----- AVAILABLE DATA -----

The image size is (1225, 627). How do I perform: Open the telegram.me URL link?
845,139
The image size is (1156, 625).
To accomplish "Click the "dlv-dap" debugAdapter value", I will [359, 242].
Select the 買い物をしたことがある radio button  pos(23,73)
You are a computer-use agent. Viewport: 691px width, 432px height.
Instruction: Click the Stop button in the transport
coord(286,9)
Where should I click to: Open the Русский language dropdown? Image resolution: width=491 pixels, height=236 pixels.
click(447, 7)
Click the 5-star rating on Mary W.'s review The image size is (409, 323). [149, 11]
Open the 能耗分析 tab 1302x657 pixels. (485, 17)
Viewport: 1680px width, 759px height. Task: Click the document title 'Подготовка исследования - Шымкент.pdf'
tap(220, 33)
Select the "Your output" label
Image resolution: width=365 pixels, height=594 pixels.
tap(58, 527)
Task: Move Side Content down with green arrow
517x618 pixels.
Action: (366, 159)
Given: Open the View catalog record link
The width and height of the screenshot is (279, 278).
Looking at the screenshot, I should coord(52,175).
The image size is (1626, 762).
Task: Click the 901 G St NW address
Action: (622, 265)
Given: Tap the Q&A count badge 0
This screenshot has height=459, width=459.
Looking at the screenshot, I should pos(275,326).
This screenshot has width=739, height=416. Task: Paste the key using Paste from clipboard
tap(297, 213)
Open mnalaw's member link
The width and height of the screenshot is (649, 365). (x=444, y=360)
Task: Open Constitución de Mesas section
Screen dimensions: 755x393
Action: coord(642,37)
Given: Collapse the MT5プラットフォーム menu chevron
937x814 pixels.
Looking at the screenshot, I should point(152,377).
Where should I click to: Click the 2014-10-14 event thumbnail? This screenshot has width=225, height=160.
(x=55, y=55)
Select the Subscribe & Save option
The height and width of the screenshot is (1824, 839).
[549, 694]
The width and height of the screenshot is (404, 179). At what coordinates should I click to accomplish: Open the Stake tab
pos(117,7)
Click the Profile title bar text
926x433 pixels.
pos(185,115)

-----

# TASK TO CARRY OUT:
Without changing anything, repeat the whole listing.

# TASK OUTPUT:
The image size is (1225, 627). How do I perform: Open the telegram.me URL link?
845,139
The image size is (1156, 625).
To accomplish "Click the "dlv-dap" debugAdapter value", I will [359, 242].
Select the 買い物をしたことがある radio button  pos(23,73)
You are a computer-use agent. Viewport: 691px width, 432px height.
Instruction: Click the Stop button in the transport
coord(286,9)
Where should I click to: Open the Русский language dropdown? Image resolution: width=491 pixels, height=236 pixels.
click(447, 7)
Click the 5-star rating on Mary W.'s review The image size is (409, 323). [149, 11]
Open the 能耗分析 tab 1302x657 pixels. (485, 17)
Viewport: 1680px width, 759px height. Task: Click the document title 'Подготовка исследования - Шымкент.pdf'
tap(220, 33)
Select the "Your output" label
Image resolution: width=365 pixels, height=594 pixels.
tap(58, 527)
Task: Move Side Content down with green arrow
517x618 pixels.
Action: (366, 159)
Given: Open the View catalog record link
The width and height of the screenshot is (279, 278).
Looking at the screenshot, I should coord(52,175).
The image size is (1626, 762).
Task: Click the 901 G St NW address
Action: (622, 265)
Given: Tap the Q&A count badge 0
This screenshot has height=459, width=459.
Looking at the screenshot, I should pos(275,326).
This screenshot has width=739, height=416. Task: Paste the key using Paste from clipboard
tap(297, 213)
Open mnalaw's member link
The width and height of the screenshot is (649, 365). (x=444, y=360)
Task: Open Constitución de Mesas section
Screen dimensions: 755x393
Action: coord(642,37)
Given: Collapse the MT5プラットフォーム menu chevron
937x814 pixels.
Looking at the screenshot, I should point(152,377).
Where should I click to: Click the 2014-10-14 event thumbnail? This screenshot has width=225, height=160.
(x=55, y=55)
Select the Subscribe & Save option
The height and width of the screenshot is (1824, 839).
[549, 694]
The width and height of the screenshot is (404, 179). At what coordinates should I click to accomplish: Open the Stake tab
pos(117,7)
Click the Profile title bar text
926x433 pixels.
pos(185,115)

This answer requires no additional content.